SECTION 1.04 Rates. The Administrative Agent does not warrant or accept any responsibility for, and shall not have any liability with respect to, (a) the administration of, submission of, calculation of or any other matter related to the ABR, the Term SOFR Reference Rate or any other Benchmark, or any component definition thereof or rates referred to in the definition thereof, or any alternative, successor or replacement rate thereto (including any Benchmark Replacement), including whether the composition or characteristics of any such alternative, successor or replacement rate (including any Benchmark Replacement), will be similar to, or produce the same value or economic equivalence of, or have the same volume or liquidity as, the Term SOFR Reference Rate, Term SOFR, the ABR, such Benchmark or any other Benchmark prior to its discontinuance or unavailability, or (b) the effect, implementation or composition of any Conforming Changes. The Administrative Agent and its affiliates or other related entities may engage in transactions that affect the calculation of the ABR or a
Benchmark, any alternative, successor or replacement rate (including any Benchmark Replacement) or any relevant adjustments thereto, in each case, in a manner adverse to the Borrowers. The Administrative Agent may select information sources or services in its reasonable discretion to ascertain the ABR or any Benchmark, any component definition thereof or rates referred to in the definition thereof, in each case pursuant to the terms of this Agreement, and shall have no liability to the Borrowers, any Lender or any other Person or entity for damages of any kind, including direct or indirect, special, punitive, incidental or consequential damages, costs, losses or expenses (whether in tort, contract or otherwise and whether at law or in equity), for any error or calculation of any such rate (or component thereof) provided by any such information source or service.
ARTICLE II
COMMITMENTS AND LOANS
SECTION 2.01 Commitments.
(a) Initial Loans. Subject to the terms and conditions set forth herein, each Lender severally agrees to make an Initial Loan in Dollars to the Borrowers on the Closing Date in the aggregate principal amount that will not result in (i) such Lender’s Total Credit Exposure exceeding such Lender’s Commitment, and (ii) the Initial Loans exceeding 55.0% of the Fair Market Value of the Initial Vessel, as determined as of the Closing Date.

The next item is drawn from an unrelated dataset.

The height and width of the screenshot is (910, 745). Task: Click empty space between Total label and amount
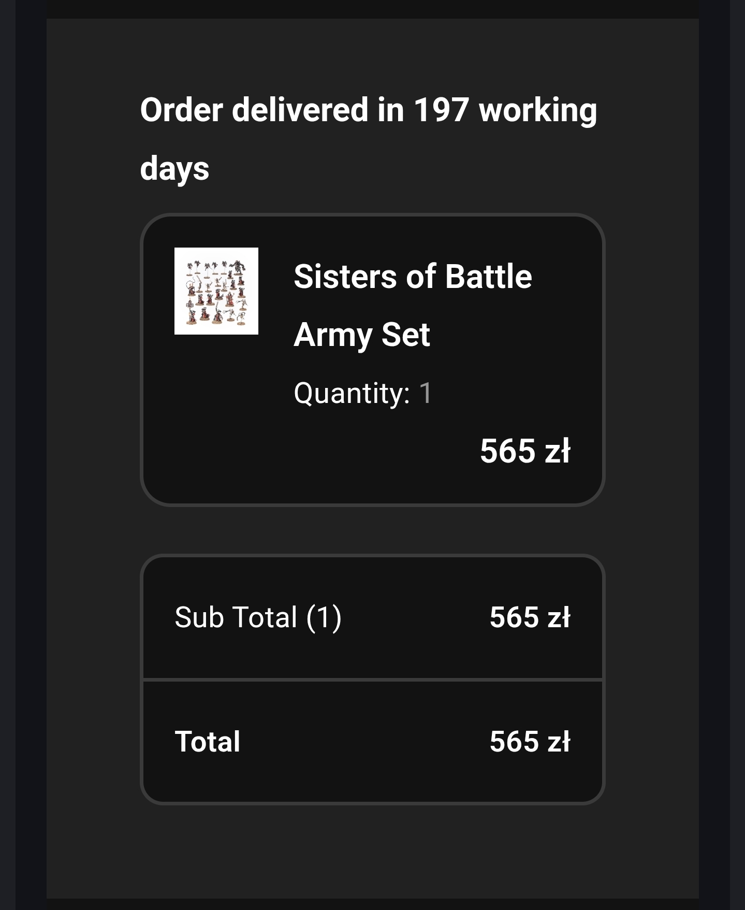coord(362,742)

(b) Additional Loans. Subject to the terms and conditions set forth herein, each Lender severally agrees to make Additional Loans in Dollars to the Borrowers from time to time (but no more than three times) during the term of this Agreement in an aggregate principal amount that will not result in (i) such Lender’s Total Credit Exposure exceeding such Lender’s Commitment, and (ii) the relevant Additional Loans in respect of an Additional Vessel exceeding 55.0% of the Fair Market Value of such Additional Vessel, as determined as of the relevant Borrowing Date. The Additional Loans shall only be available after the Initial Loans have been made available to the Borrowers.
(c) Commitments. Amounts borrowed under this Section 2.01 and repaid or prepaid may not be reborrowed. Loans shall be Term SOFR Loans, as further provided herein.
SECTION 2.02 Loans and Borrowings.
(a) Borrowings. Each Initial Loan or Additional Loan shall be made as a part of a Borrowing made by the applicable Lenders ratably in accordance with their respective Commitments.
(b) Type of Loans. Subject to Section 2.17, each Borrowing shall be comprised entirely of Term SOFR Loans in Dollars. Each Lender at its option may, with the Administrative Agent’s prior consent, make any Loan by causing any domestic or foreign branch or Affiliate of such Lender to make such Loan; provided that any exercise of such option shall not affect the obligation of the Borrowers to repay such Loan in accordance with the terms of this Agreement.
(c) Minimum Amounts; Limitation on Number of Borrowings. Each Borrowing shall be in an aggregate amount of $1,000,000 or a larger multiple thereof unless otherwise consented to by each Lender; provided that a Borrowing may be in an aggregate amount that is equal to the maximum available unused balance of the Commitments.
SECTION 2.03 Borrowing Requests.
(a) Notice by Borrowers. Each Borrowing shall be made upon the Borrowers’ irrevocable notice to the Administrative Agent. Each such notice shall be in the form of a written Borrowing Request, appropriately completed and signed by a Responsible Officer of the Borrowers, and must be received by the Administrative Agent not later than 11:00 a.m. (New York City time) three (3) Business Days prior to the date of the requested Borrowing.
(b) Content of Borrowing Requests. Each Borrowing Request for a Borrowing pursuant to this Section shall specify the following information in compliance with Section 2.02: (i) the aggregate amount of the requested Borrowing; (ii) the date of such Borrowing (which shall be a Business Day); (iii) the Interest Period therefor, (iv) the Vessel relating to such Borrowing, and (v) the location and number of a Borrower’s designated account to which funds are to be disbursed (provided that, with the consent of the Administrative Agent, the Borrowing Request may direct the relevant Borrowing proceeds to be disbursed to an outgoing secured party or seller of a Vessel).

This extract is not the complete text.